[Start DATASET RECORDS]

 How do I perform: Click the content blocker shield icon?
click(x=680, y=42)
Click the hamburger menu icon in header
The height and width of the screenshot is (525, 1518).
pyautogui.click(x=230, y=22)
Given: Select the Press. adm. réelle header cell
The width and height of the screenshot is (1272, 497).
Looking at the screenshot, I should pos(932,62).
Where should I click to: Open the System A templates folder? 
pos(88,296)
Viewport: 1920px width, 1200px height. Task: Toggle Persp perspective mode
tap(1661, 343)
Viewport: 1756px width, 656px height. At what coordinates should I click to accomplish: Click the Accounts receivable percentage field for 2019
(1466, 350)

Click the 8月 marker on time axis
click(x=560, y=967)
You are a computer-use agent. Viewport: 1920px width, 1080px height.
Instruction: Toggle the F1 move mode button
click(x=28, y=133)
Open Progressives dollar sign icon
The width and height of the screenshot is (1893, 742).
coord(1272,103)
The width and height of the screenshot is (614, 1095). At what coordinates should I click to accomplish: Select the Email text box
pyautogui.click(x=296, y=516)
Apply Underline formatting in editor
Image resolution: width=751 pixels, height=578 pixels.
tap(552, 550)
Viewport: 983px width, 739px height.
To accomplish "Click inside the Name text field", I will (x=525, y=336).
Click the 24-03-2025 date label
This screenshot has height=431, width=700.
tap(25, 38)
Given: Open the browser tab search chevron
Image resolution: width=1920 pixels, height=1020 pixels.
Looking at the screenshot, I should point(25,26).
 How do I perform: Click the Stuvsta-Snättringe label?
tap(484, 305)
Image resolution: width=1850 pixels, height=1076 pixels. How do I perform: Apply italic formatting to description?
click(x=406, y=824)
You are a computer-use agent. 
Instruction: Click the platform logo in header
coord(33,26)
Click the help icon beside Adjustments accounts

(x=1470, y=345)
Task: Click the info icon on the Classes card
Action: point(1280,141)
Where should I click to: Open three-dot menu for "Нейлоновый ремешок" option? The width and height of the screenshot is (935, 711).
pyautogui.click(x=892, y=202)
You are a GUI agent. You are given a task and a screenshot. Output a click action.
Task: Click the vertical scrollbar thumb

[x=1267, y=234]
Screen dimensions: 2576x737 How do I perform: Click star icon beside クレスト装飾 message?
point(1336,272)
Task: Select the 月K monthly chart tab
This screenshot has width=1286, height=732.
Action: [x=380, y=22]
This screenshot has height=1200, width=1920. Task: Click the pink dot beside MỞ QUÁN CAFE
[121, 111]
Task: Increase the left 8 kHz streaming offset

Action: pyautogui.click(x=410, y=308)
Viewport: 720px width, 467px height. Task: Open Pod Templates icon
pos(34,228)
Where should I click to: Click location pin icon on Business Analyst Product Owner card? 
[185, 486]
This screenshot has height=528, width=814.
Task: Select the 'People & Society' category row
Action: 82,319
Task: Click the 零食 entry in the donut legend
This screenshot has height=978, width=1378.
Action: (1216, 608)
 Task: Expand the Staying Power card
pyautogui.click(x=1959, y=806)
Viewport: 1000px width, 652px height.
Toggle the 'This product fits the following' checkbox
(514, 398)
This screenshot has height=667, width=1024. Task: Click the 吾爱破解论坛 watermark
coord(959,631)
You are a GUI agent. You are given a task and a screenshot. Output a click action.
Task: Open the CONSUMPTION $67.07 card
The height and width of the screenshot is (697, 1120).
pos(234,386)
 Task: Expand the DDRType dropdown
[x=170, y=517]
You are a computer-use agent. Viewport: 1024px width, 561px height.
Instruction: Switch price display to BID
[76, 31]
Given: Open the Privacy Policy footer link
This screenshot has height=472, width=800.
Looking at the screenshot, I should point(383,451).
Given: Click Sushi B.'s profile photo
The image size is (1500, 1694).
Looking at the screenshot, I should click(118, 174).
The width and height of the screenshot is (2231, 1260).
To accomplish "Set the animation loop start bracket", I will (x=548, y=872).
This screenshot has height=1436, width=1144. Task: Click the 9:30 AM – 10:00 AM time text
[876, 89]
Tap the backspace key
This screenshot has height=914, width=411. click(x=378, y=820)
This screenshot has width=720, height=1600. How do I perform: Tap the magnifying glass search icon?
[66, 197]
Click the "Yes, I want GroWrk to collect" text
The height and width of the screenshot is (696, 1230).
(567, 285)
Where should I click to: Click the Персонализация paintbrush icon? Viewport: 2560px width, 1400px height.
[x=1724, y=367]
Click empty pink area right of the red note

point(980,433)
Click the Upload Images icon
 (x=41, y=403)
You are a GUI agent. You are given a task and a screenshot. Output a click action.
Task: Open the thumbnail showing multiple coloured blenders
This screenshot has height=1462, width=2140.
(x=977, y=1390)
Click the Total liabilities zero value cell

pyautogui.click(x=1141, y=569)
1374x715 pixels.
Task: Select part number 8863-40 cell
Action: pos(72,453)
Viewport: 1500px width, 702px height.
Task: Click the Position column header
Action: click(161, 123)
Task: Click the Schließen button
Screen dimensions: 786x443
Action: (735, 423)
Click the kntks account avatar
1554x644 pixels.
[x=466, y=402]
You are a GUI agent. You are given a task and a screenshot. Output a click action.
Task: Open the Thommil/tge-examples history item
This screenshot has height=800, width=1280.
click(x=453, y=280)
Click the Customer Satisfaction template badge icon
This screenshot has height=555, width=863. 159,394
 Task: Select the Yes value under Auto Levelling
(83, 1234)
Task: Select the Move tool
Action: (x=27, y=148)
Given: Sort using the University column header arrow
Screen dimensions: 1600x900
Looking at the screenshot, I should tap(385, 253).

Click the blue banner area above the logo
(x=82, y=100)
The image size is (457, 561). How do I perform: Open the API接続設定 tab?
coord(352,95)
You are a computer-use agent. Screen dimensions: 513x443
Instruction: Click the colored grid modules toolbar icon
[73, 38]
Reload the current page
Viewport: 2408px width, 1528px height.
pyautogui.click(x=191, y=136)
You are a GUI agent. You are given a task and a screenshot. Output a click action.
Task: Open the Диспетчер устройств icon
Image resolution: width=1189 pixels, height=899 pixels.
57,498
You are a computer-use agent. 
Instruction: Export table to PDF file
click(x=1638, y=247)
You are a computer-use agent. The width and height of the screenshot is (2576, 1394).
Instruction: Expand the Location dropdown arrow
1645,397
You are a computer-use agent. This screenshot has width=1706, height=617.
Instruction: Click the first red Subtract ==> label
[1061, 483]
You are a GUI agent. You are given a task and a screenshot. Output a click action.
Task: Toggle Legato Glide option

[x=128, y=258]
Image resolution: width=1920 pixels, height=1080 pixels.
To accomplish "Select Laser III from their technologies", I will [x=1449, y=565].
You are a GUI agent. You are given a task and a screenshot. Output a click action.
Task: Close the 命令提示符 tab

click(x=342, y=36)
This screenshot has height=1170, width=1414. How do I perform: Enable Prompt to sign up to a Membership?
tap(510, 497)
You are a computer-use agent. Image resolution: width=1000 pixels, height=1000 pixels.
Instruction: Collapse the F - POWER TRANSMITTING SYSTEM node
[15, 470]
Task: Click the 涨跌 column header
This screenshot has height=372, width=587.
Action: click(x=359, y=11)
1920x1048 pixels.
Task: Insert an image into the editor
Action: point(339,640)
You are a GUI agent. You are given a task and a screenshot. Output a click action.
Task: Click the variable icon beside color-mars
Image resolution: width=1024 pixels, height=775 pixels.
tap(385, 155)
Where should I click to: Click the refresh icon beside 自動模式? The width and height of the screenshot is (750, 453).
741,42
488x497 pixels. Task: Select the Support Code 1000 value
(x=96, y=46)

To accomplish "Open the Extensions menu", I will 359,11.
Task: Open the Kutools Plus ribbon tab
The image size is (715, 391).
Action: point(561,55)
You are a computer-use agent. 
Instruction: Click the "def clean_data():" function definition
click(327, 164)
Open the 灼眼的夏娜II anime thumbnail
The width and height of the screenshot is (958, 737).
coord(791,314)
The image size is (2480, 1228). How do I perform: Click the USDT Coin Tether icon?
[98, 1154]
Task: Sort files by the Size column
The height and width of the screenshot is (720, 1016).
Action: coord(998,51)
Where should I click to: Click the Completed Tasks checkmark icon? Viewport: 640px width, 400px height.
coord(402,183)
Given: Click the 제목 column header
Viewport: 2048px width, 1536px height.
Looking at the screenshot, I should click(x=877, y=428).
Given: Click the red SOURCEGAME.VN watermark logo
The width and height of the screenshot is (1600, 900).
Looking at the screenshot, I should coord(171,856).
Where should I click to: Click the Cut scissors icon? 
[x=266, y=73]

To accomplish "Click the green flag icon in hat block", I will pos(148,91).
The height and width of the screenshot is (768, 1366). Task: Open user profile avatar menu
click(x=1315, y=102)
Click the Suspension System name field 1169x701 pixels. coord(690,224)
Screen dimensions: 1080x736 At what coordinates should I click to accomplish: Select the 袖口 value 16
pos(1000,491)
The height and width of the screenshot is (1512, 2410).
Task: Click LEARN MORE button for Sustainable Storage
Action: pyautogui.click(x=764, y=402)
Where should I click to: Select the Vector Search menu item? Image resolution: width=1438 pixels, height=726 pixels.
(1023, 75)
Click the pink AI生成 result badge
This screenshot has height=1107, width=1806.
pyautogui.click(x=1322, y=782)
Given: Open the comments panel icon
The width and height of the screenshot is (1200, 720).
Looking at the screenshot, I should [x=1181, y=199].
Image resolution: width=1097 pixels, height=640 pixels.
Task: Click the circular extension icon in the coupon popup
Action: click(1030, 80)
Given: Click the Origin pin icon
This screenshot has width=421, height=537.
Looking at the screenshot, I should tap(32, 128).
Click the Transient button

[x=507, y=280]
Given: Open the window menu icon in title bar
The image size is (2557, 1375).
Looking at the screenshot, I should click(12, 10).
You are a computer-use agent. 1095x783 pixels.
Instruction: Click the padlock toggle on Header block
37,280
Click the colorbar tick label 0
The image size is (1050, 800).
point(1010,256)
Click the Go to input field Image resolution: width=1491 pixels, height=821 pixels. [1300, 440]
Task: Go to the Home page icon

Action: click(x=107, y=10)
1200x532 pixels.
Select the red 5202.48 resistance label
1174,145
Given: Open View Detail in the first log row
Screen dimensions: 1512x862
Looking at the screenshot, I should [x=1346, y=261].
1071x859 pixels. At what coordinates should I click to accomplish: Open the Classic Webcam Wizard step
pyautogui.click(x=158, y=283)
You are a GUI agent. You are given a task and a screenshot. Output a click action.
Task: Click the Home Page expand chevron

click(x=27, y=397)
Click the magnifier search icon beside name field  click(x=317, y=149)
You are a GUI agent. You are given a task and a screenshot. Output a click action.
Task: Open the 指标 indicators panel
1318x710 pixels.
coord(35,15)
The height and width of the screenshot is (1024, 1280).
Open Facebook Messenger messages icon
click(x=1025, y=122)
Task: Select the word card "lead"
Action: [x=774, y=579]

[End DATASET RECORDS]

## THE PROBLEM
Could you change "hamburger" to "three-line" in the data from its first line through the line containing "click(x=28, y=133)", keeping everything else the same and returning only those lines?

## SOLVED EXERCISE
 How do I perform: Click the content blocker shield icon?
click(x=680, y=42)
Click the three-line menu icon in header
The height and width of the screenshot is (525, 1518).
pyautogui.click(x=230, y=22)
Given: Select the Press. adm. réelle header cell
The width and height of the screenshot is (1272, 497).
Looking at the screenshot, I should pos(932,62).
Where should I click to: Open the System A templates folder? 
pos(88,296)
Viewport: 1920px width, 1200px height. Task: Toggle Persp perspective mode
tap(1661, 343)
Viewport: 1756px width, 656px height. At what coordinates should I click to accomplish: Click the Accounts receivable percentage field for 2019
(1466, 350)

Click the 8月 marker on time axis
click(x=560, y=967)
You are a computer-use agent. Viewport: 1920px width, 1080px height.
Instruction: Toggle the F1 move mode button
click(x=28, y=133)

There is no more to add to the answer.